La presse de ce samedi anticipe sur le message à la nation du chef de l’Etat à l’occasion de la fête de l’Indépendance du 4 avril, le défilé militaire et civil, et fait le bilan des 56 ans de l’accession du pays à la Souveraineté internationale.

«Message à la Nation de l’après-référendum : Discours d’urgences», titre Le Quotidien, soulignant toutefois que seul le Chef de l’Etat sait ce qu’il dira au peuple.

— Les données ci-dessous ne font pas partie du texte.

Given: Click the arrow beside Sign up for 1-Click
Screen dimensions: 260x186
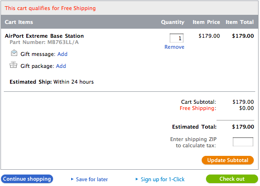Looking at the screenshot, I should point(137,179).
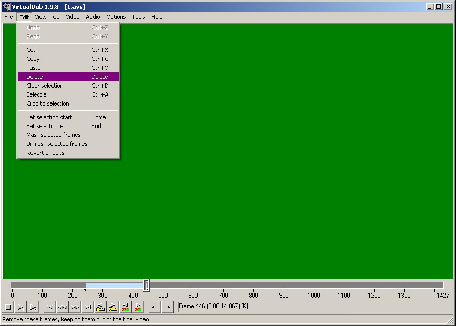Select Crop to selection menu entry

48,103
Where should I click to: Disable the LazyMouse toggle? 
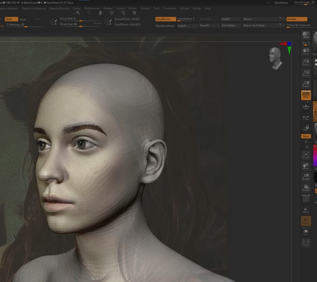pos(165,19)
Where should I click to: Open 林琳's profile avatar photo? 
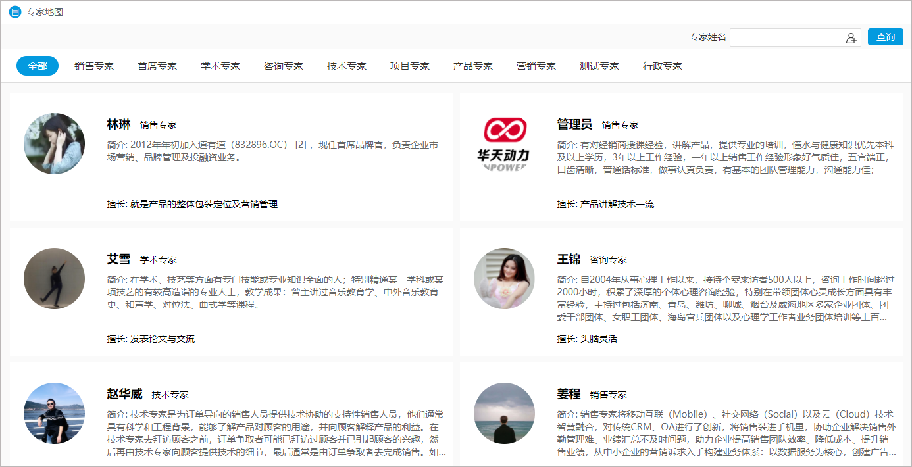[54, 143]

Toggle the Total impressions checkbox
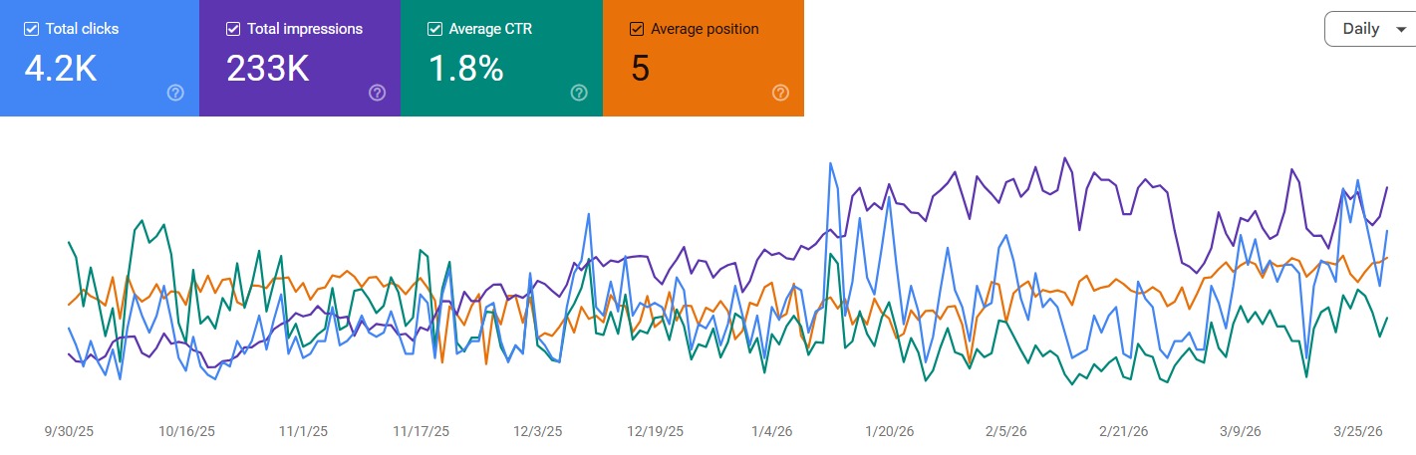[x=232, y=29]
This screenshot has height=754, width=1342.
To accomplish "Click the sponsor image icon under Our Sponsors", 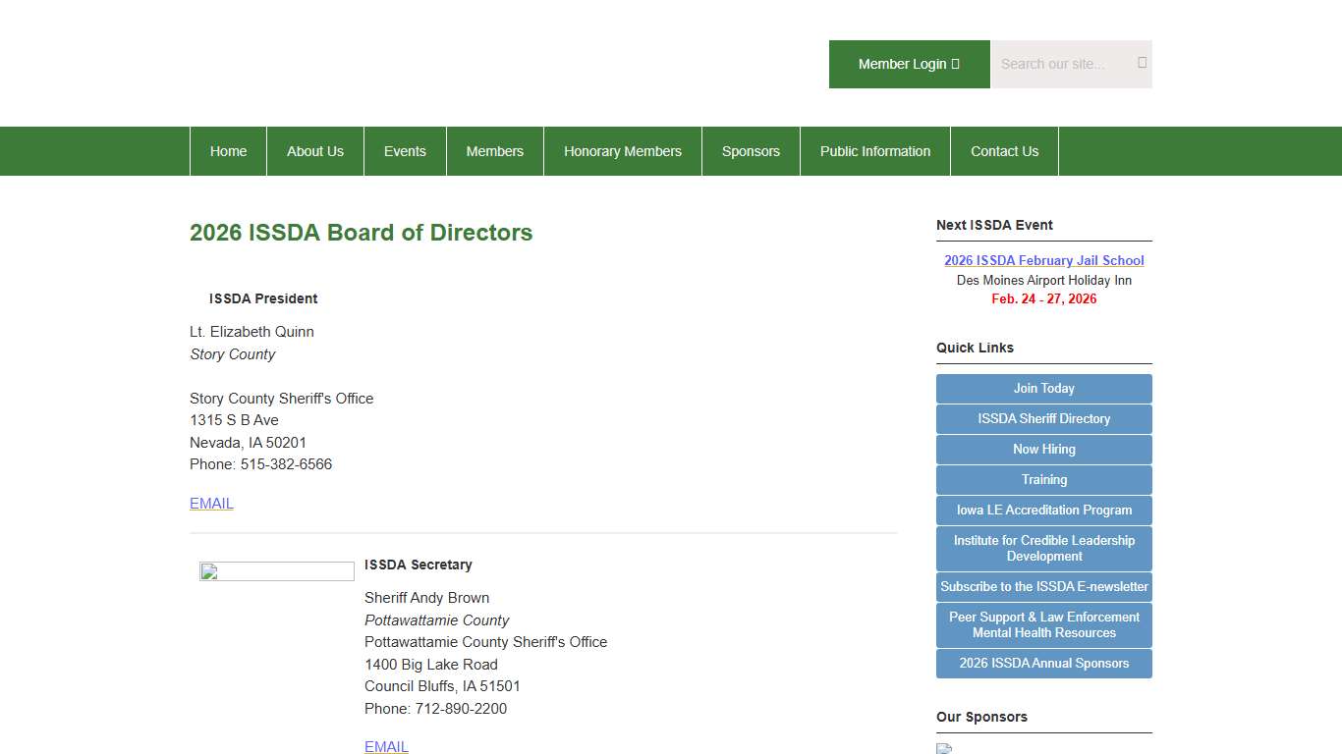I will tap(943, 747).
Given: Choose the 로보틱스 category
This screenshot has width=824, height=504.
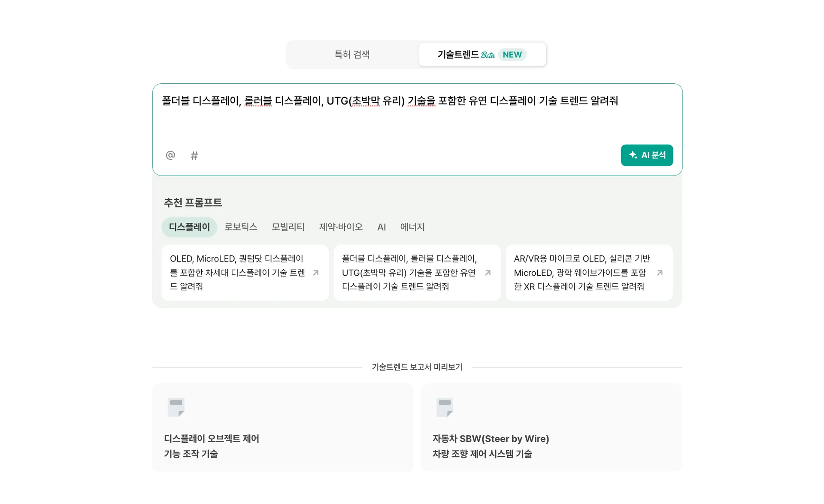Looking at the screenshot, I should coord(241,227).
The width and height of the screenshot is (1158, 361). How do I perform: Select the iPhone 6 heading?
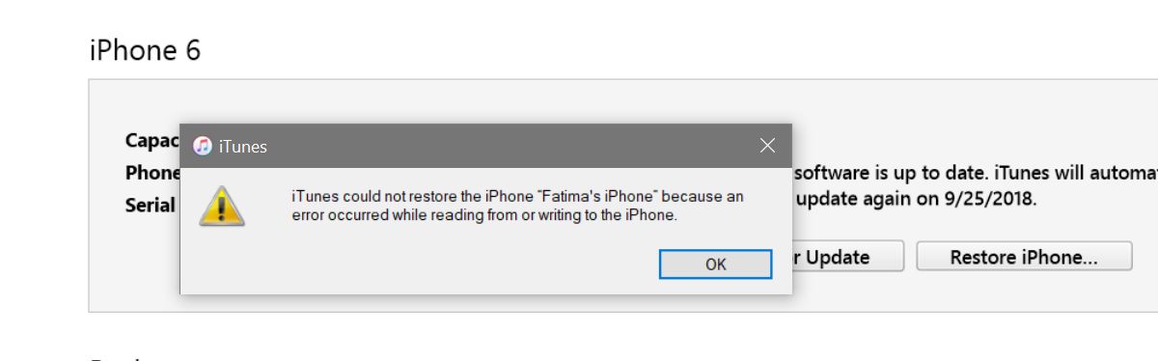(146, 50)
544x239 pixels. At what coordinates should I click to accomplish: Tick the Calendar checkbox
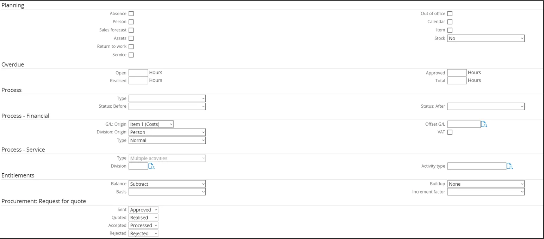pos(450,22)
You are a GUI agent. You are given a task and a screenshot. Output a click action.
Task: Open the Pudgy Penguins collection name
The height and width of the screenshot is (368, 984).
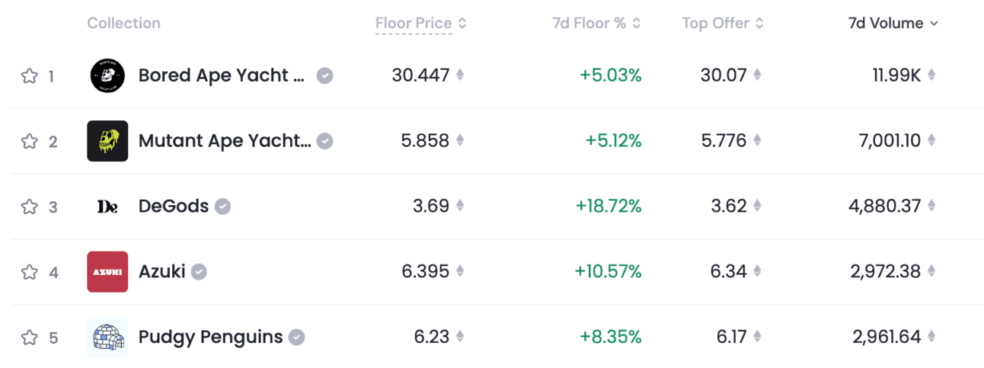pyautogui.click(x=210, y=337)
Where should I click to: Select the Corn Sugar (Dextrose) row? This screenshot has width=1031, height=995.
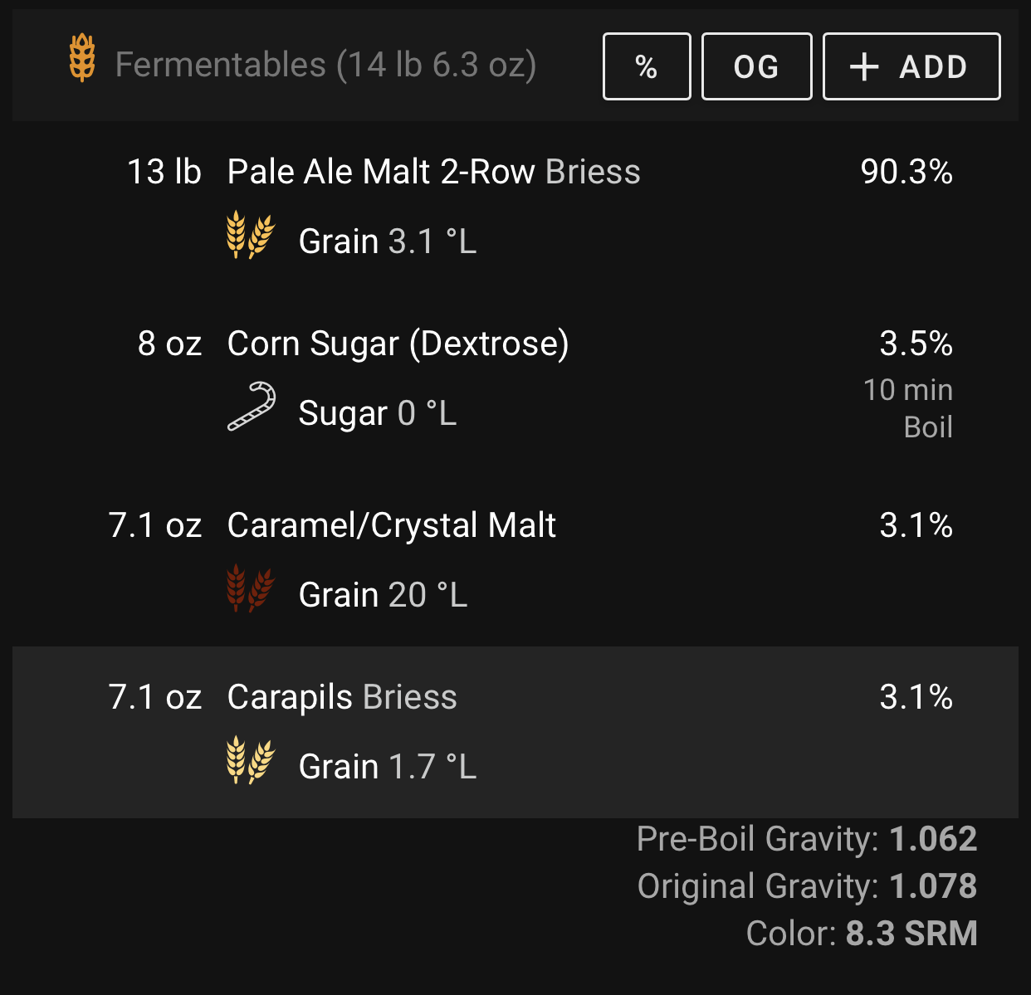[515, 387]
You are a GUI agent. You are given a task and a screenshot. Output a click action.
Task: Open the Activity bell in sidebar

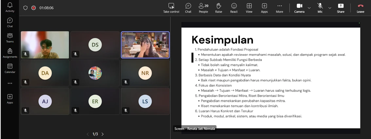[10, 7]
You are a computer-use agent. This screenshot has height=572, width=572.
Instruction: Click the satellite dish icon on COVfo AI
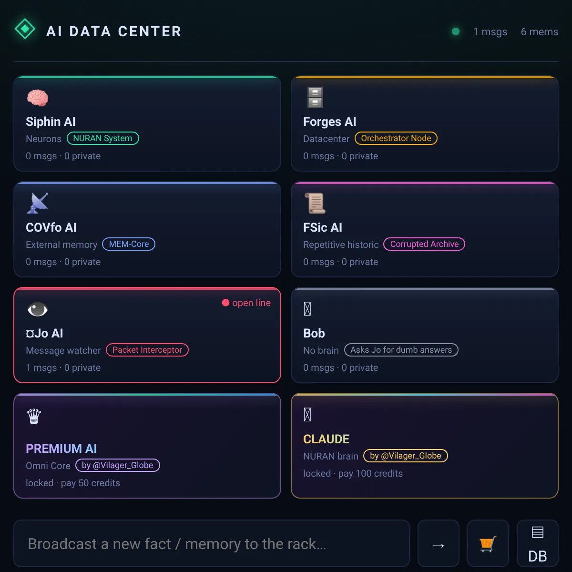(38, 204)
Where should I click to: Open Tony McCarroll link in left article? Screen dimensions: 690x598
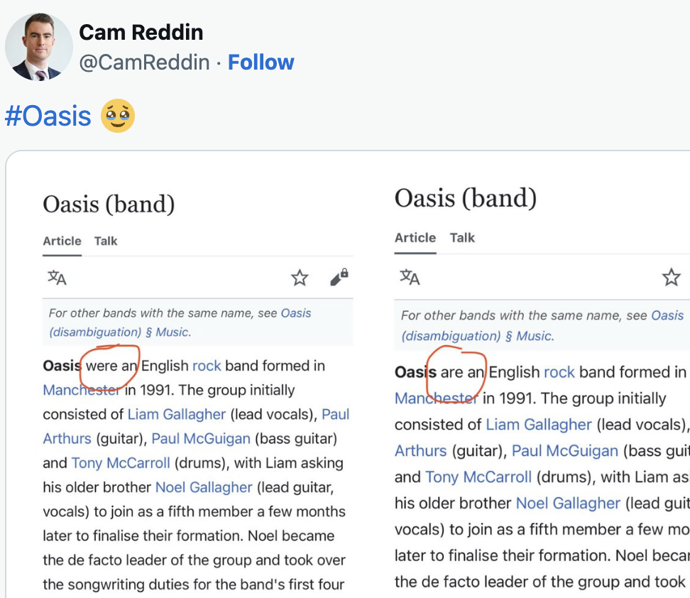click(121, 463)
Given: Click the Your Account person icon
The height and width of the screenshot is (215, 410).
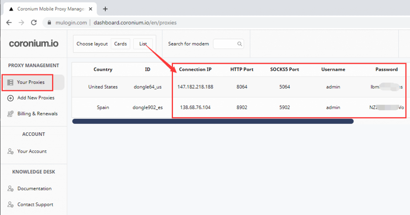Looking at the screenshot, I should [x=10, y=151].
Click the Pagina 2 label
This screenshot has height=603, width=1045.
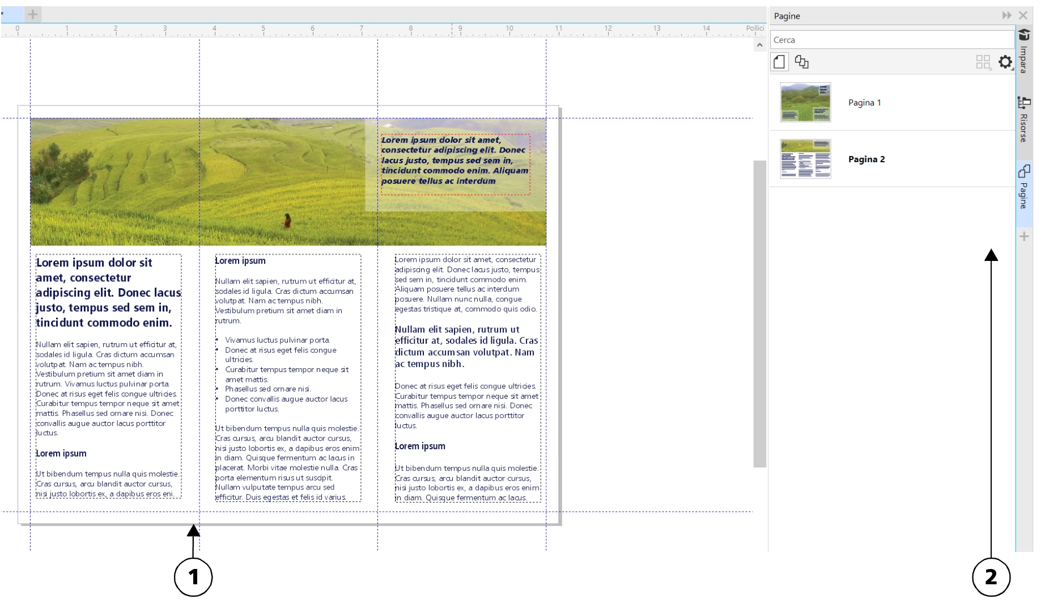point(866,159)
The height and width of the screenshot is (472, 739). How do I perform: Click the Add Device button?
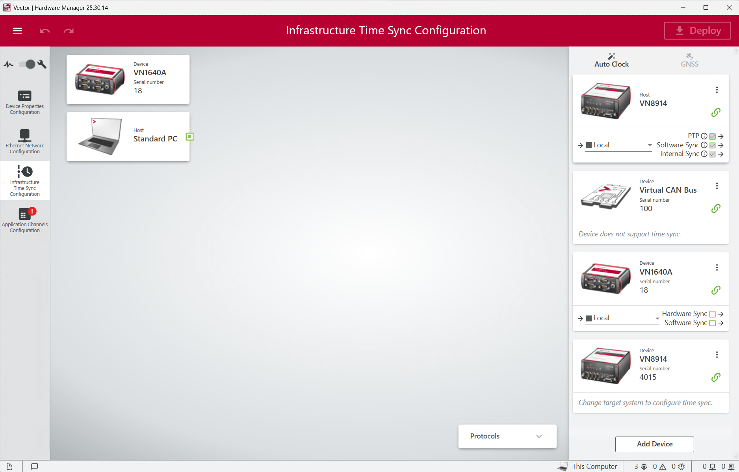[x=654, y=444]
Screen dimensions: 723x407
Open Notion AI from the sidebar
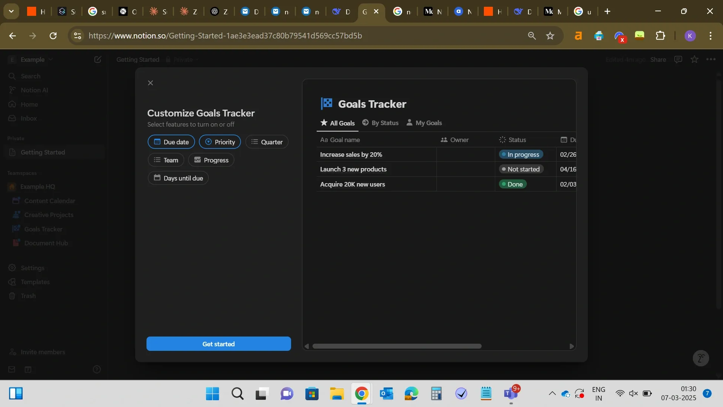tap(35, 90)
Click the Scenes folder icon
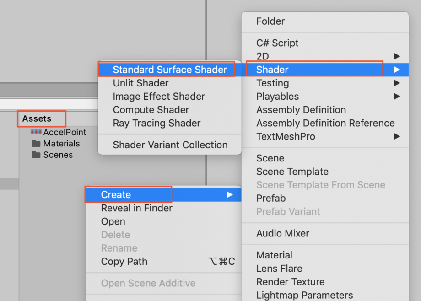 tap(36, 155)
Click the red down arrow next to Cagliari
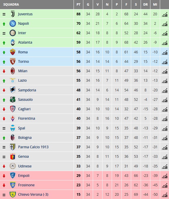The width and height of the screenshot is (169, 199). click(x=4, y=109)
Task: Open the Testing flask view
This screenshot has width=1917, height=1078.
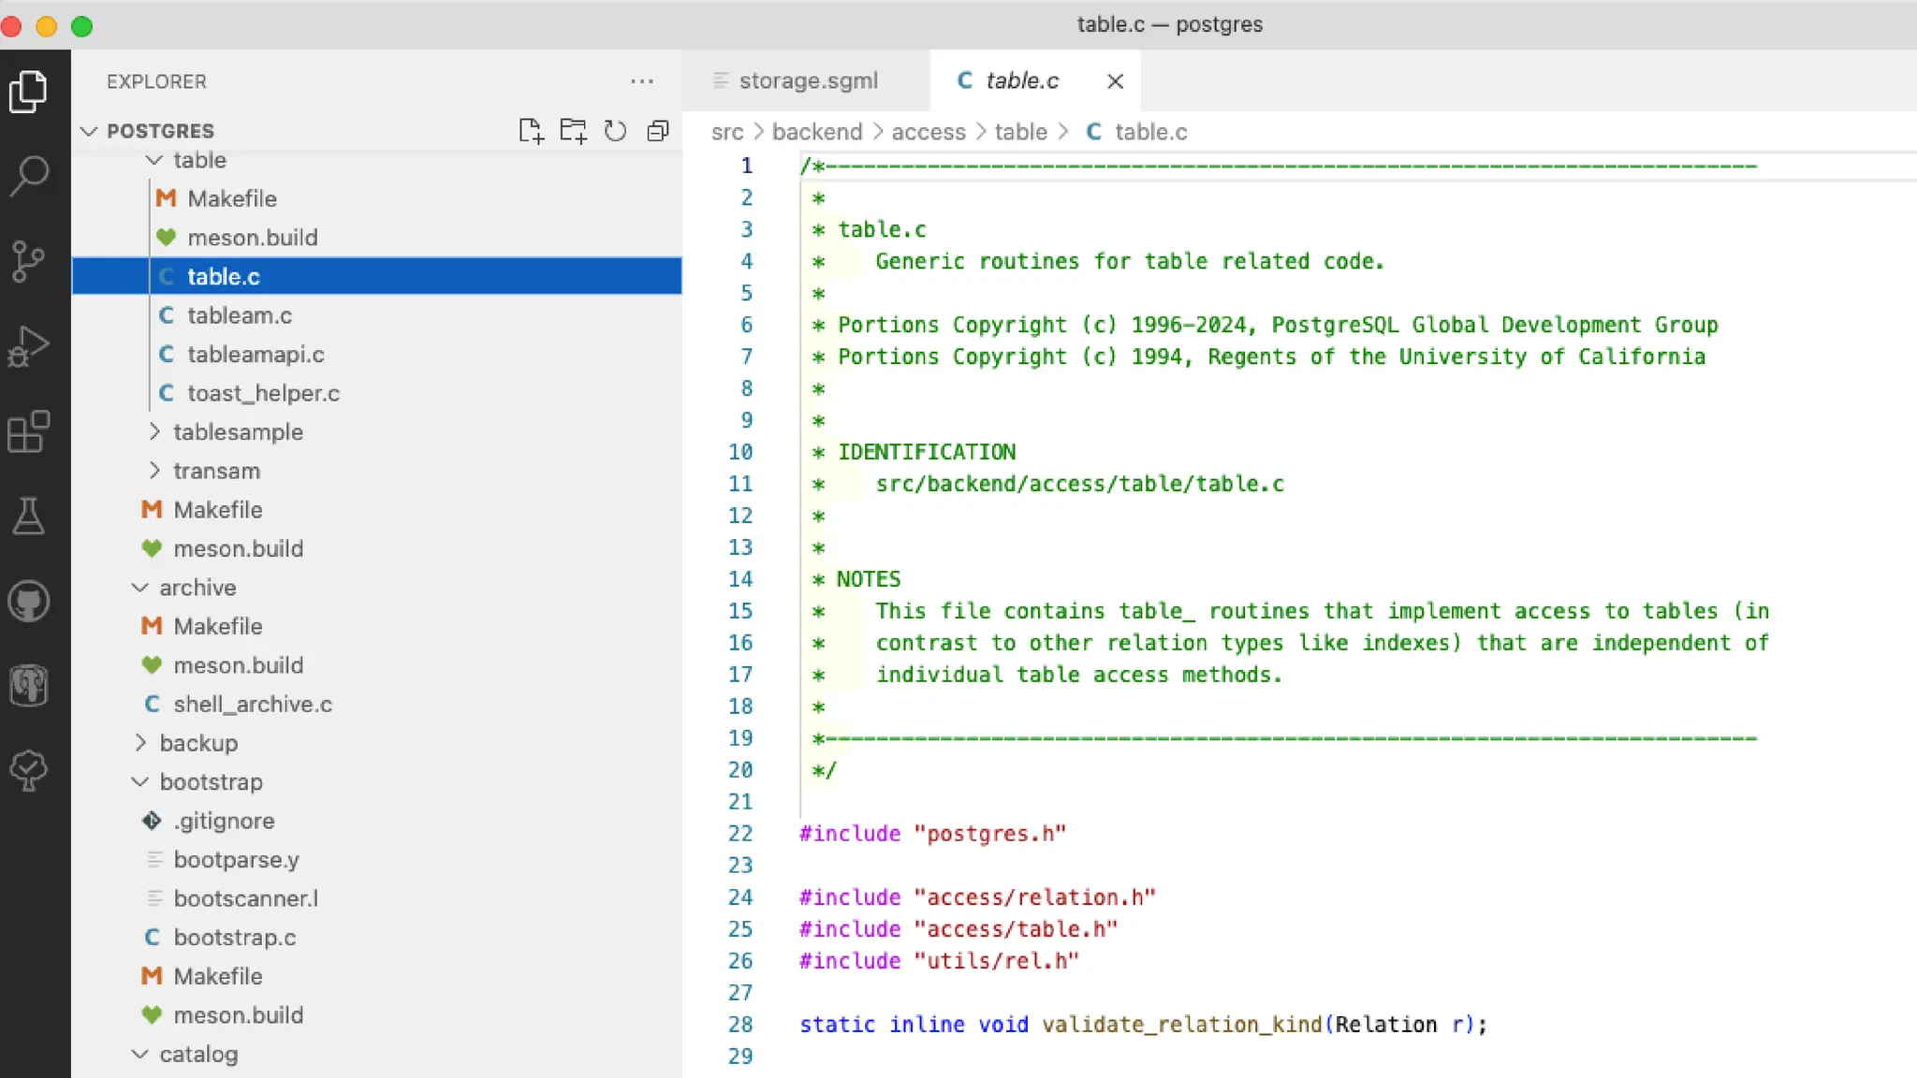Action: (29, 517)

Selon Le Populaire, «l’ombre de Doudou Ndiaye Rose (défunt percussionniste) va planer sur le défilé» et que «les majorettes du Lycée Kennedy de Dakar vont défiler sous un rythme posthume de Doudou Ndiaye Rose».

«Fête de l’Indépendance lundi : Célébration sous le signe de la paix et de la sécurité», titre Le Soleil.

Notant que «l’Indépendance du Sénégal (est) confisquée», Walfadjri écrit que «les Français contrôlent banques, télécoms, Btp, hydrocarbures…»

«Sénégal, an 56 : Ce qu’on a fait de notre Indépendance», note La Tribune, estimant que «notre indépendance est plus théorique que pratique à cause de la léthargie et du manque de vision prospective de nos dirigeants».

Le journal EnQuête profite du blocus de la transgambienne pour parler des relations entre le Sénégal et la Gambie, depuis l’avènement de Jammeh au pouvoir.

«Axe Dakar-Banjul : 22 ans de tension», titre le journal, se demandant : «Le Sénégal s’est-il rebiffé au bon moment ?». Quoi qu’il en soit, le journal constate que «la Gambie est dos au mur».

«Blocus de la frontière Sénégal-Gambie : Jammeh adresse une note pour l’ouverture des négociations après le 4 avril», écrit L’As.

Sud Quotidien note qu’après l’échec des négociations de jeudi dernier, «Banjul drague Dakar».

Le même journal écrit qu’ «entre menaces sur les investitures, les manouvres souterraines et la boulimie de l’Apr…», la coalition présidentielle «Bennoo est à l’épreuve des législatives de 2017».

A la Une de L’Observateur, «Djibo (nouvel allié du Chef de l’Etat) rale» et soutient : «Si certains de l’Apr ne sont pas contents, tant pis. Je ne suis pas fautif, si je suis compétent. Je souhaite que Karim soit libéré».

Informant qu’il est appelé à démissionner de la vice-présidence de l’Assemblée nationale, La Tribune note que «Djamil (est la) future victime du mout mba mott».